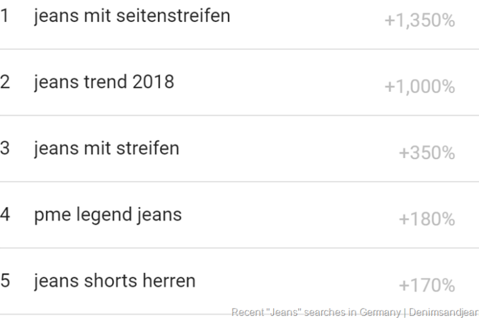
Task: Click the +1,000% growth value
Action: [419, 87]
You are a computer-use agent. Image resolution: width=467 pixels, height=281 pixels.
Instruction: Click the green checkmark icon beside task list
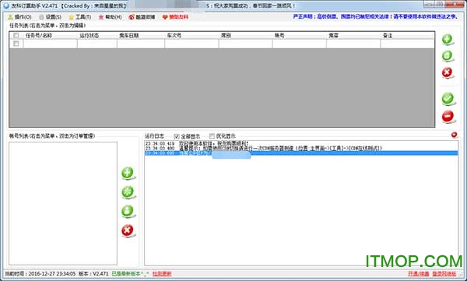point(448,98)
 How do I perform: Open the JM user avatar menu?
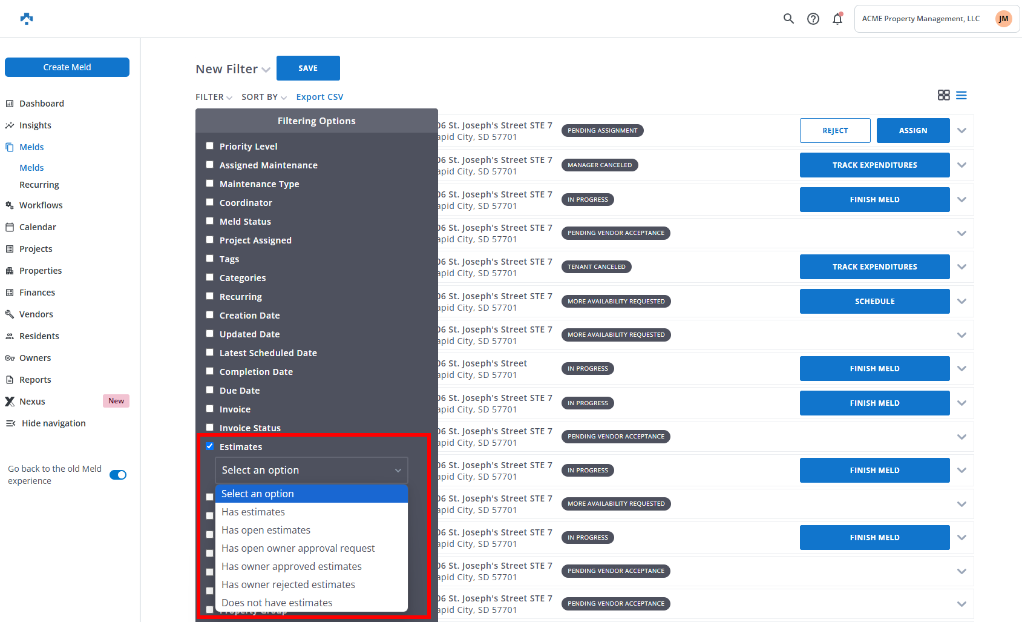coord(1003,18)
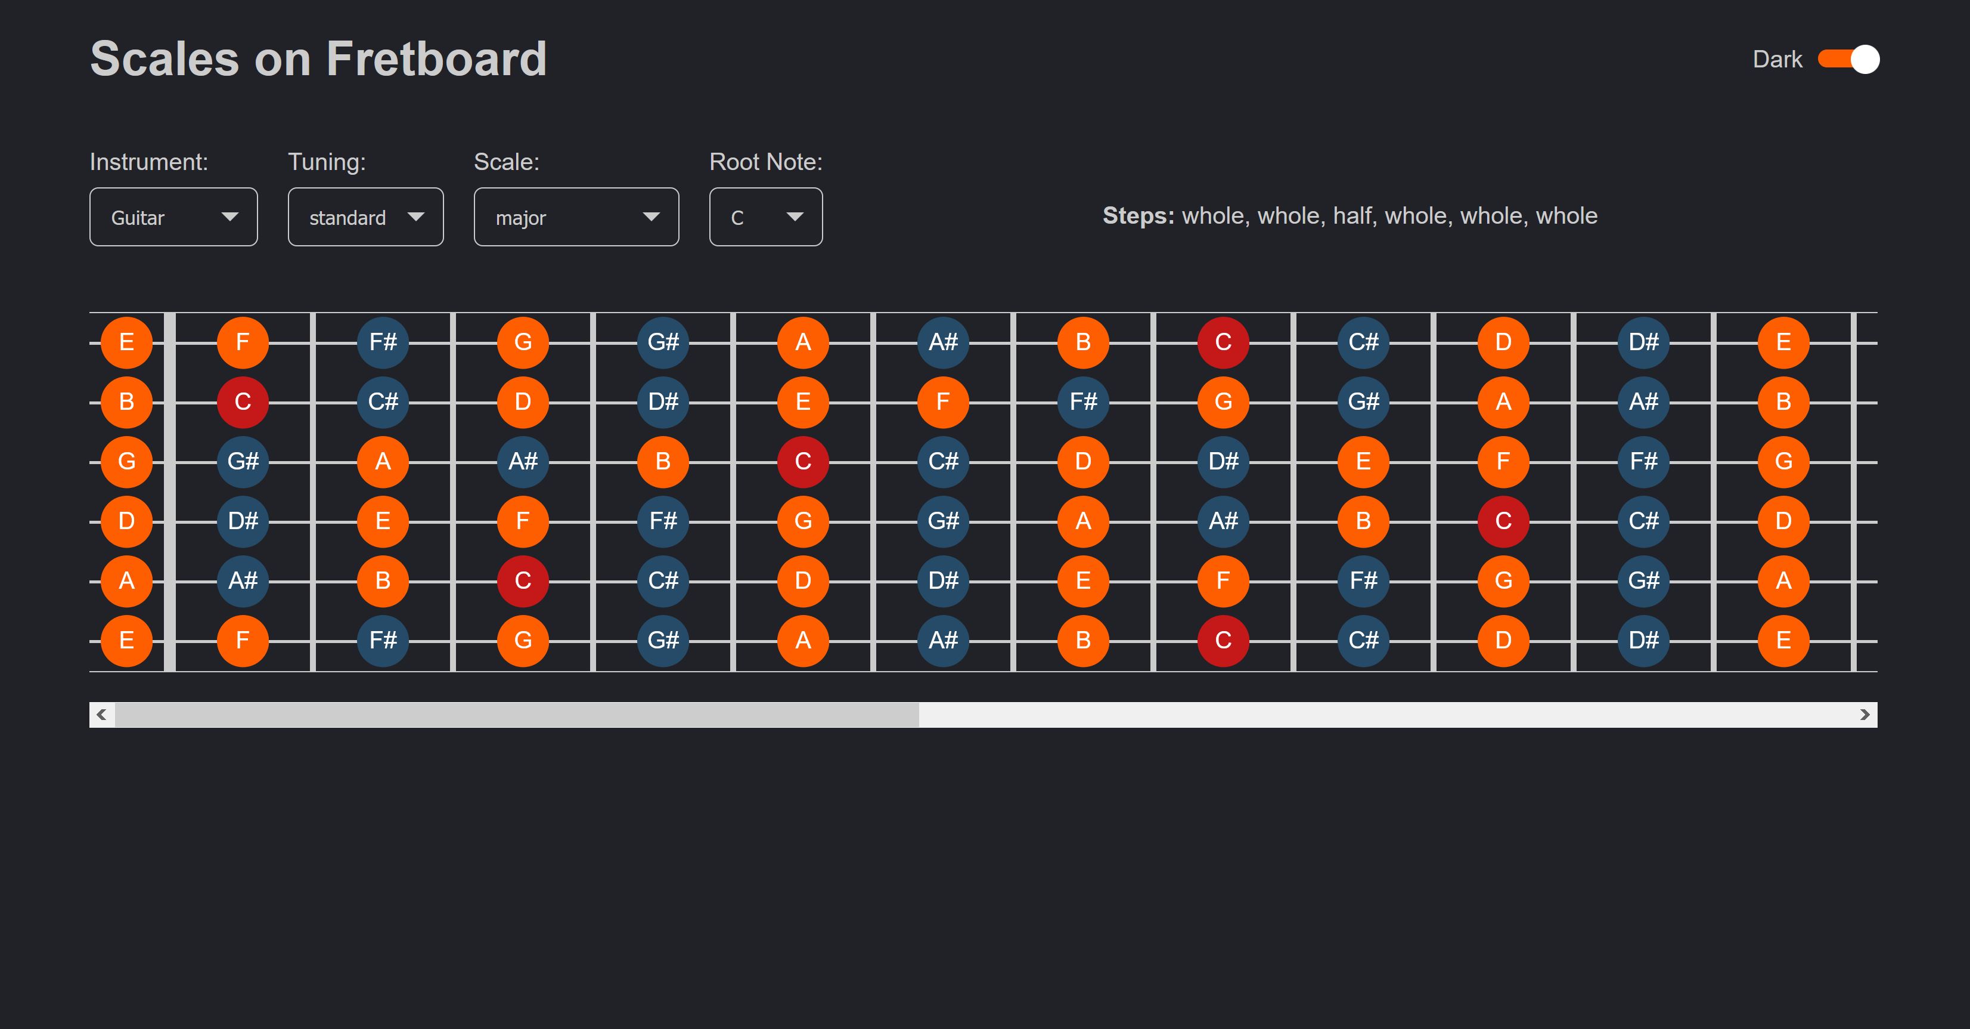Click the red C note on the G string

[803, 461]
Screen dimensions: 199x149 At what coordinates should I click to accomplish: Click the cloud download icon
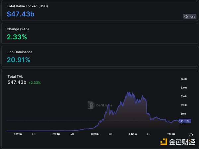186,16
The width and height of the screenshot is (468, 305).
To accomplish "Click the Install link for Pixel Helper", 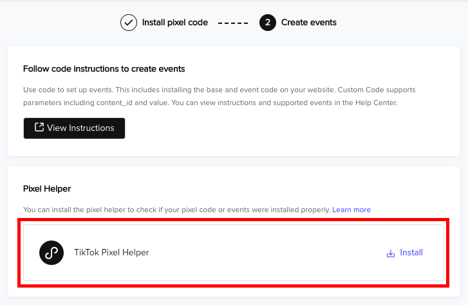I will tap(411, 252).
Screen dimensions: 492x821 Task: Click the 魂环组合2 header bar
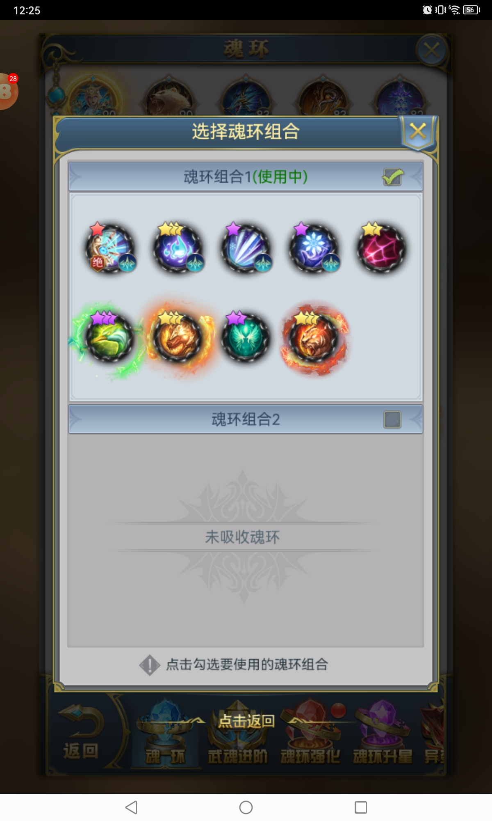245,419
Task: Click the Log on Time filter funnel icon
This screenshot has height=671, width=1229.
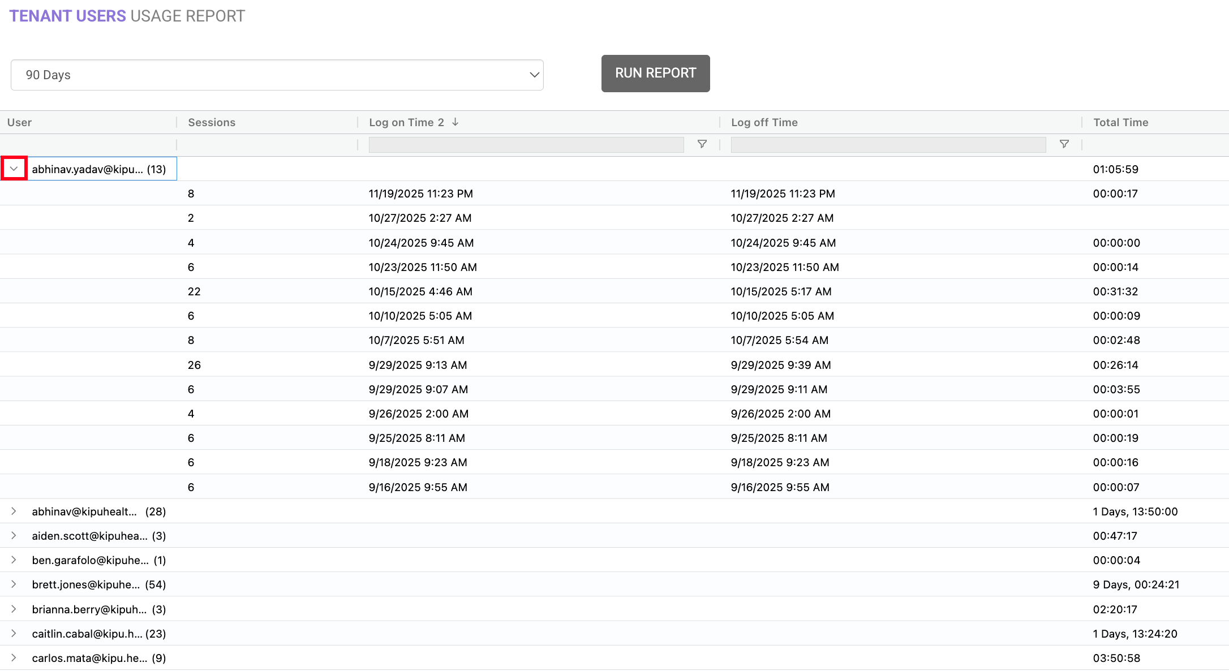Action: 702,144
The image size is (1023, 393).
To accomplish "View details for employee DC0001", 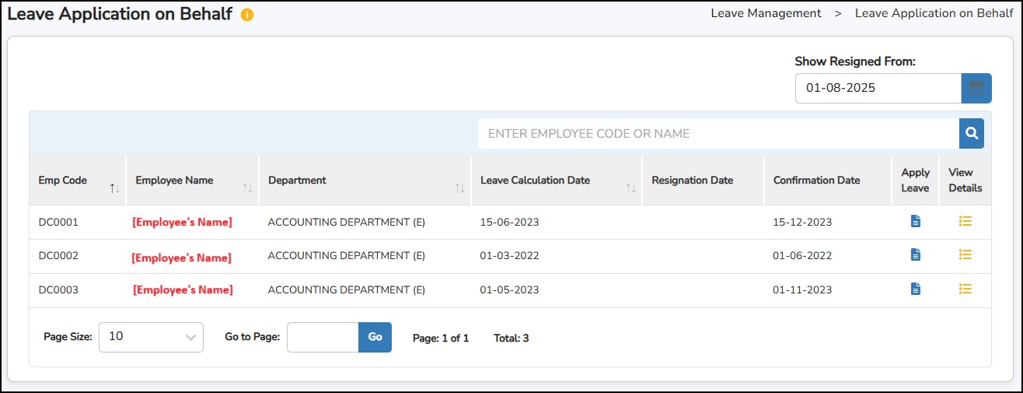I will 965,222.
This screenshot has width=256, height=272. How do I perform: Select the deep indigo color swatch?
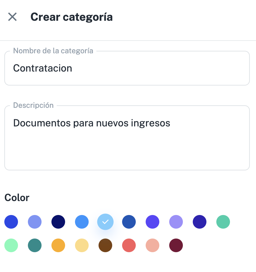pyautogui.click(x=200, y=222)
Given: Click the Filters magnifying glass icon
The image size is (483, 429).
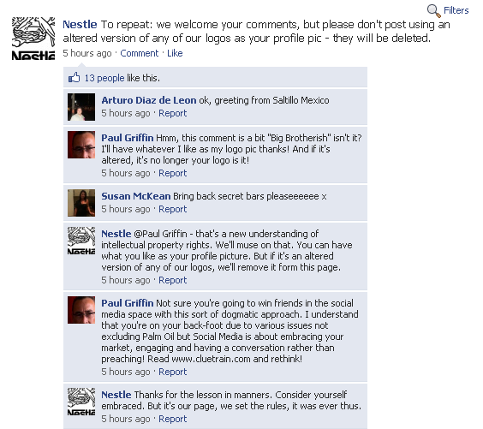Looking at the screenshot, I should click(x=433, y=11).
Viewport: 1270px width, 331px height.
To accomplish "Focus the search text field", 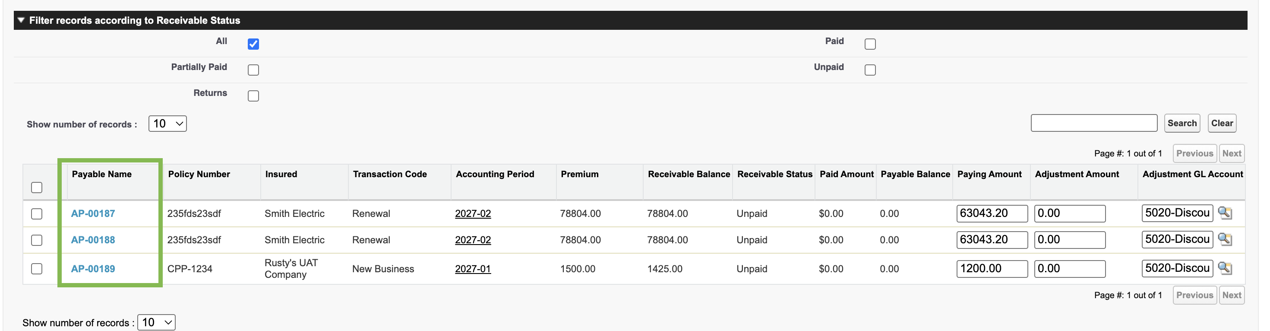I will tap(1094, 123).
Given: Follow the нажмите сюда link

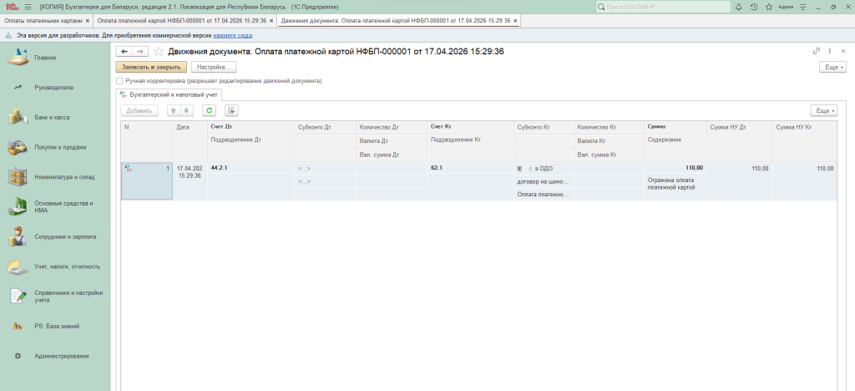Looking at the screenshot, I should click(x=233, y=36).
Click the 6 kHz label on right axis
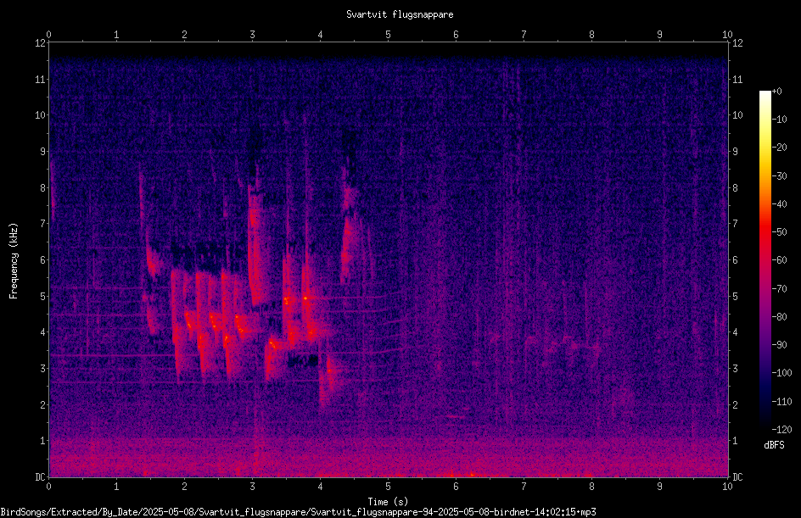Screen dimensions: 801x518 click(x=735, y=260)
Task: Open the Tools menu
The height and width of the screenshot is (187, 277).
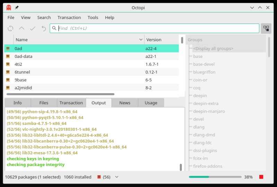Action: pyautogui.click(x=93, y=18)
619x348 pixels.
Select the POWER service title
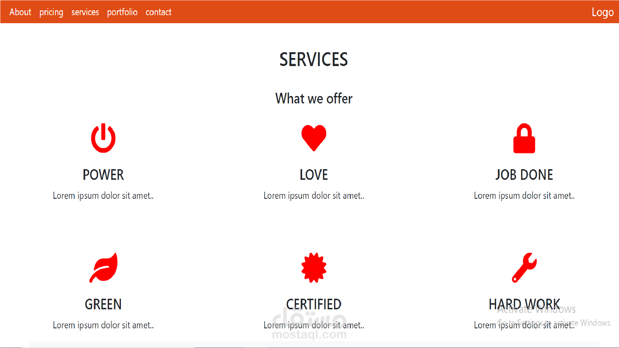pyautogui.click(x=103, y=175)
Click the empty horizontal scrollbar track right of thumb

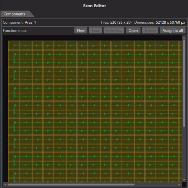point(156,184)
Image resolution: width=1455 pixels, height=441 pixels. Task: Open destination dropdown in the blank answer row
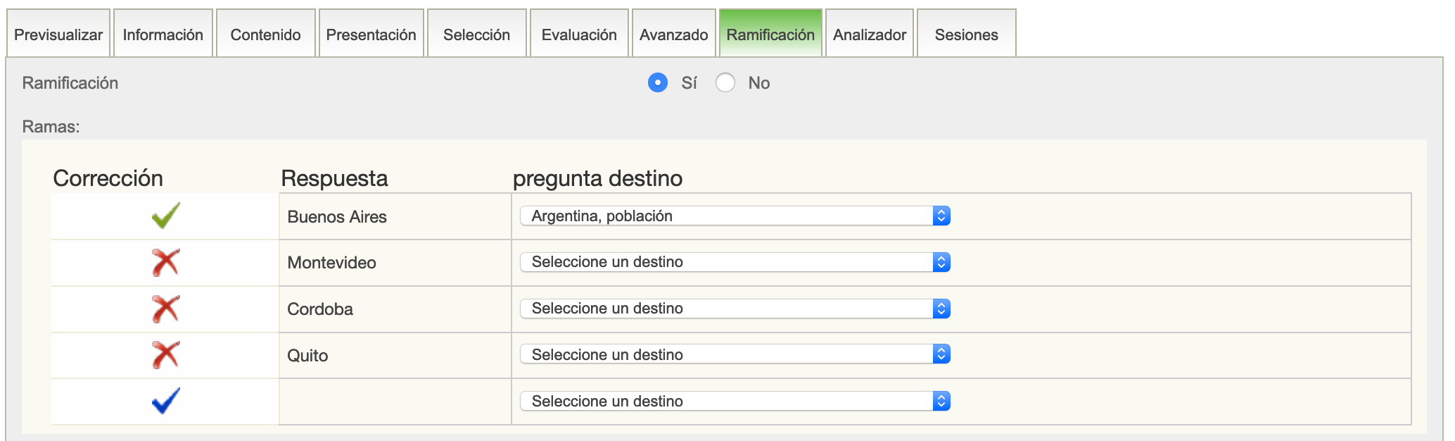point(735,401)
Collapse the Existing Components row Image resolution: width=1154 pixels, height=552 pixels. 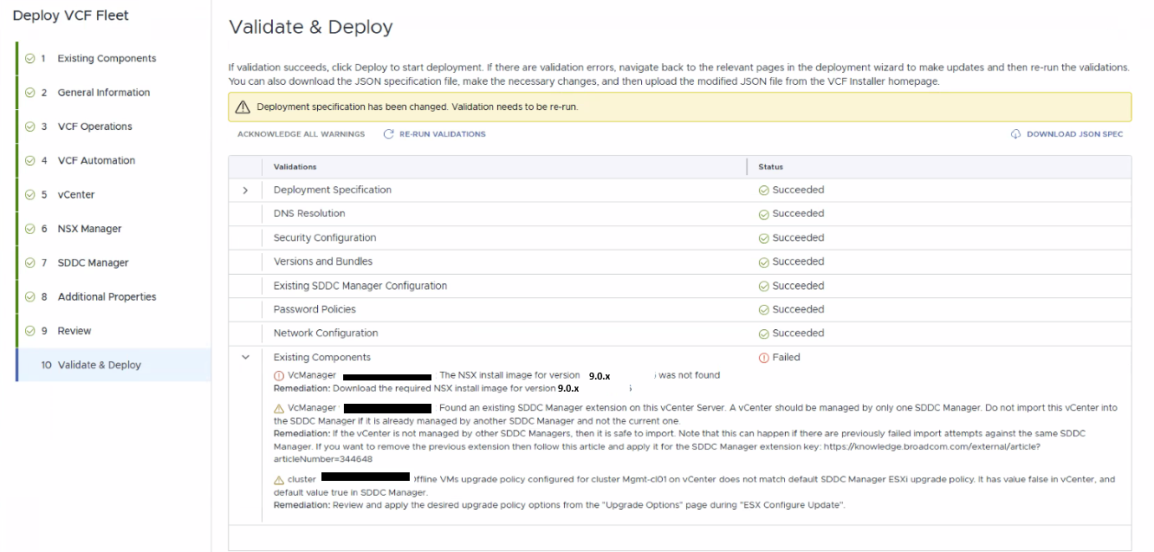point(245,357)
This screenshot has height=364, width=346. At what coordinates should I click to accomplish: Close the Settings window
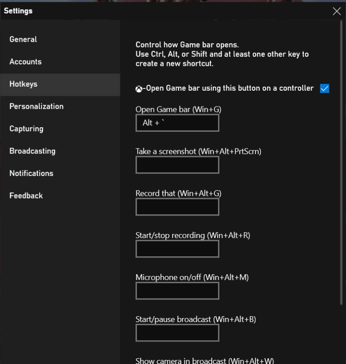click(x=337, y=11)
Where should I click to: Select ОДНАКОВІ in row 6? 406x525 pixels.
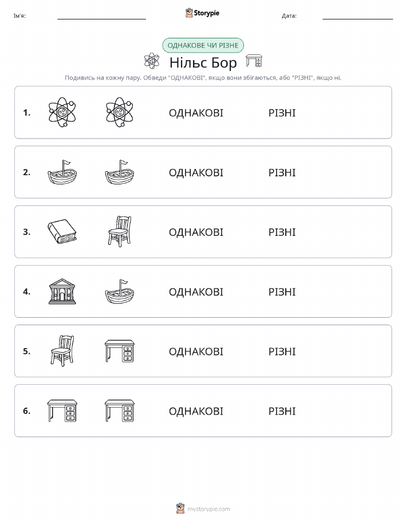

────────────────────────────────────────

▸ **Work instructions**:
Quote the records word for word, beginning at the line that contains "This screenshot has height=364, width=346." and continuing through the end of the records. Leave the pictures out of your answer.

▸ **Task answer**:
This screenshot has height=364, width=346. At what coordinates should I click to accomplish: Close the Settings window
click(x=337, y=11)
Where should I click to: Select ОДНАКОВІ in row 6? 406x525 pixels.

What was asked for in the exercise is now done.